Vivir y perdonar así, ¿no muestra, y del modo más humano que nadie pudiera imaginar, la presencia viva y actuante de Dios? ¿Y no despierta con fuerza esa nostalgia de Dios de que habla la portada de este número de Alfa y Omega? Rímini, como el Camino de Santiago, donde miles de jóvenes han peregrinado unidos a la Cruz, ¿no ponen de manifiesto la creciente necesidad de ir más allá, más exactamente de que el más allá podamos tocarlo y vivirlo en el más acá? Occidente se asfixia, y su primera necesidad es ese Oxígeno que nadie puede darse a sí mismo, y que, sin embargo, es lo que en verdad responde al deseo más hondo de todo corazón humano. Porque -lo decía con inmensa belleza Benedicto XVI, en su Mensaje al Meeting- «sólo Dios basta. Sólo Él sacia el hambre profunda del hombre. Quien ha encontrado a Dios, lo ha encontrado todo». El rostro que ilustra esta página lo pone bien de manifiesto.
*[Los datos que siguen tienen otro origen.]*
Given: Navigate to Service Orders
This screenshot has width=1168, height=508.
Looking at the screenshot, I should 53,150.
Precisamente este último año -confesó Margherita en su testimonio- ha sido el año más duro, justamente en el que «tomé decisiones alejada de Cristo». Por eso, «me aferro, cada vez con más fuerza, a la cruz de Cristo». ¿Cabe mejor expresión de la presencia, en este mundo, del otro mundo? ¡Nadie más humano que Dios!
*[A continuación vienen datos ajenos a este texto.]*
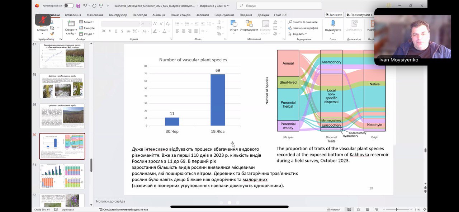Screen dimensions: 459x212
Task: Toggle the AutoSave switch
Action: (68, 6)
Así lo dijo el cardenal Erdö, arzobispo de Budapest, en su conferencia en el Meeting, acerca de si un europeo culto de hoy puede creer en la divinidad de Jesucristo: «Dios puede y quiere hablar al hombre. Pero la posibilidad más grande y completa de llegar a tal contacto, con nuestros sentidos y con nuestra razón, es la de hablarnos de modo humano, presentarse a nosotros como verdadero hombre y verdadero Dios». Y añade: «El intelectual europeo no puede rechazar la idea, poco imaginable para nuestra fantasía humana, de que es justamente en la persona de Jesucristo en quien podemos encontrar a Dios del modo más adaptado a las capacidades mismas del ser humano». Por eso, bien podemos hablar de la humanidad de Dios.